Touchés par les feux de forêt, les peuples autochtones subissent de graves pertes
De nombreux peuples autochtones ont été et continuent d’être affectés par la saison des feux de forêt. Partout au Canada, des milliers de personnes ont été évacuées entre mai et septembre. Parmi les personnes les plus touchées, les peuples autochtones le sont en grande partie. Plusieurs raisons évidentes l’expliquent, mais malgré tout, l’impact de ces feux pour de nombreuses communautés est irréversible.
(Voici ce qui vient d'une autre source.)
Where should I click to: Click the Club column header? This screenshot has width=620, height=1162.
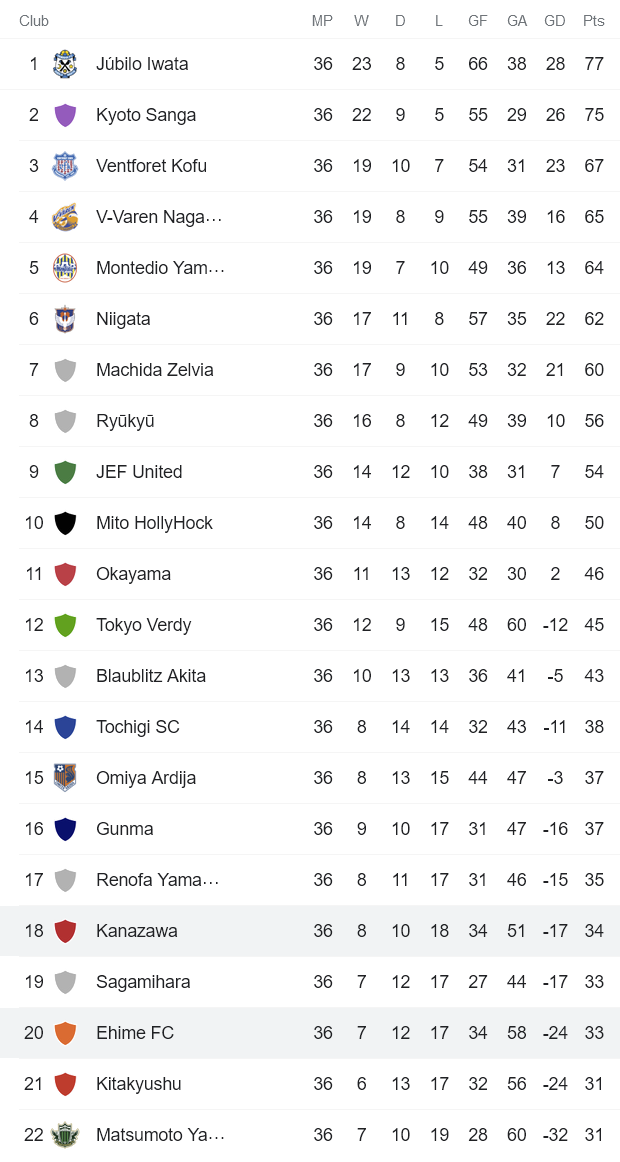(34, 21)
Voués à se répéter, ces événements climatiques font craindre le pire pour ces communautés reculées.
Les peuples autochtones sont disproportionnellement touchés par les feux. Ils représentent 5 % de la population et pourtant d’après Sécurité publique Canada, depuis plusieurs années, 42 % d’entre eux ont déjà vécu des évacuations en lien avec les feux de forêt.
La principale raison, c’est qu’ils vivent souvent dans des régions plus reculées et boisées.
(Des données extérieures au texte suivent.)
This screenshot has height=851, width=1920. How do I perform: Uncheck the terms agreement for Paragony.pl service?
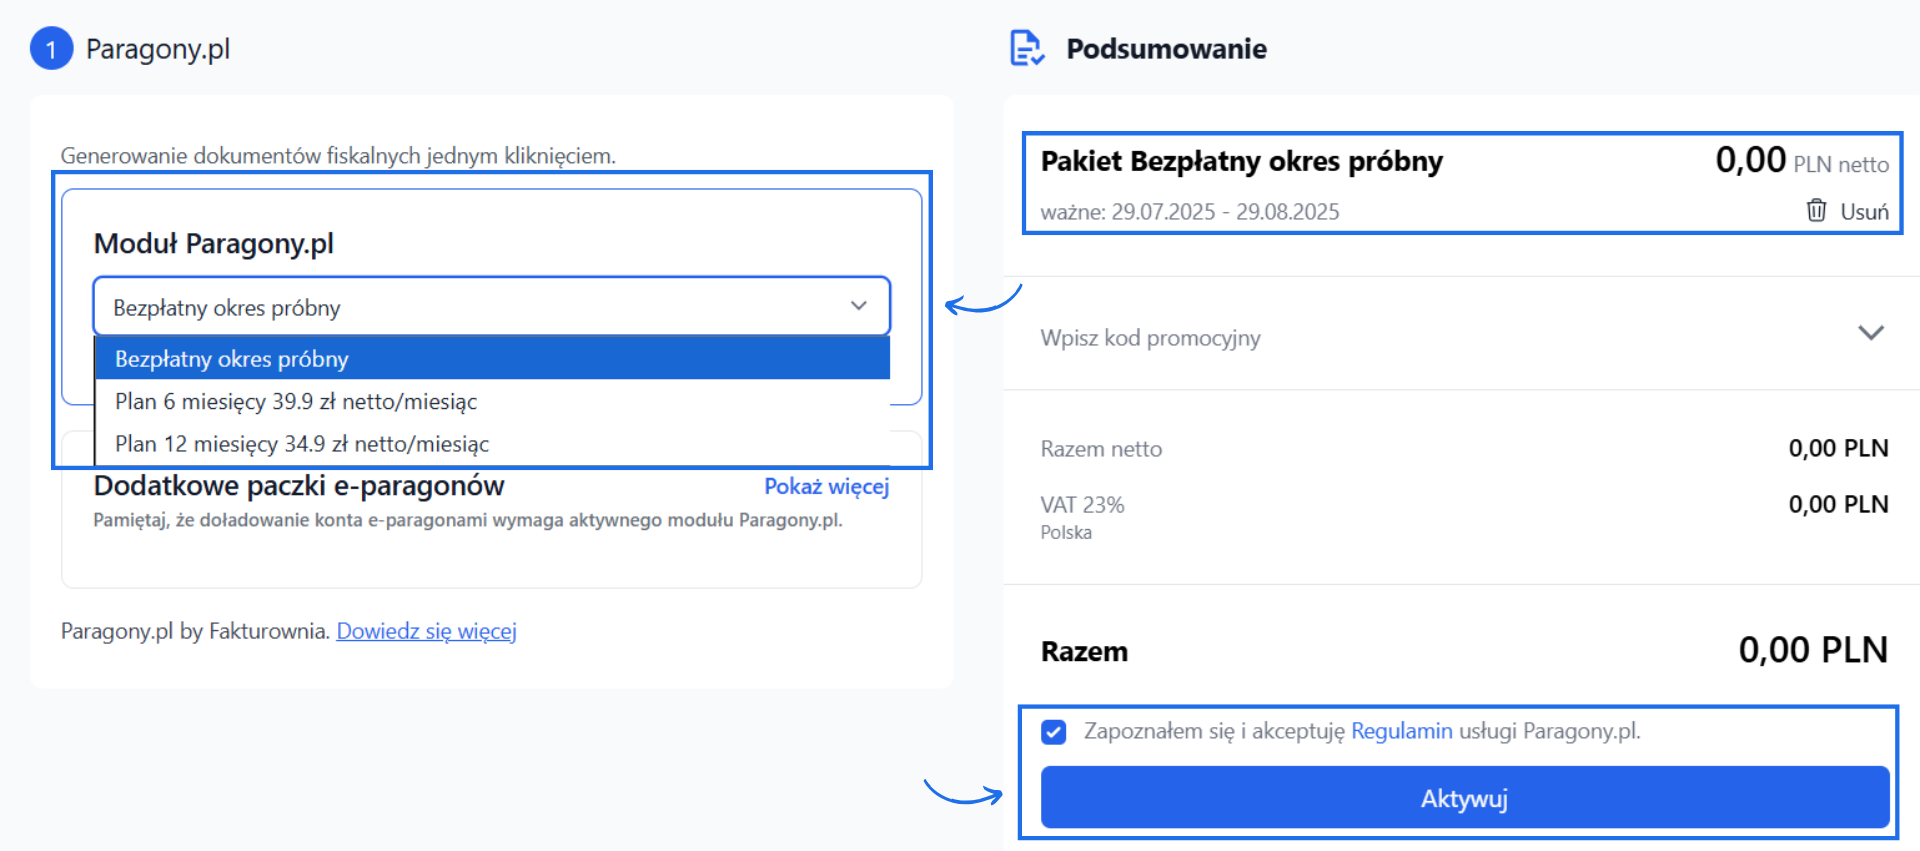click(1054, 731)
Depuis le début de la saison, plus de 90 communautés des Premières Nations ont reçu des ordres d’évacuation en raison de ces feux. D’après Service autochtone Canada, au 22 septembre, il y avait encore 23 Premières Nations vivant dans des réserves en proie aux feux (une en Alberta, 20 en Colombie-Britannique et deux dans les Territoires du Nord-Ouest). En plus de cela, huit Premières Nations n’ont pas encore pu retrouver leur réserve (cinq en Colombie-Britannique, une en Alberta, deux dans les Territoires du Nord-Ouest).
Mathieu Bourbonnais est un ancien pompier, expert en feux de forêt et professeur adjoint à l’Université de la Colombie-Britannique. D’après lui, « la plupart des évacuations qui ont lieu à travers le Canada concernent les communautés autochtones ou les communautés rurales, et sont donc disproportionnellement touchées ».
Le chercheur s’inquiète des effets à long terme de ces incendies sur les communautés. « J’ai parlé avec des évacués à plusieurs reprises au cours d’une même saison et d’autres sur plusieurs années. Ce qui est certain, c’est qu’il y a un coût cumulatif lié à ces évacuations. »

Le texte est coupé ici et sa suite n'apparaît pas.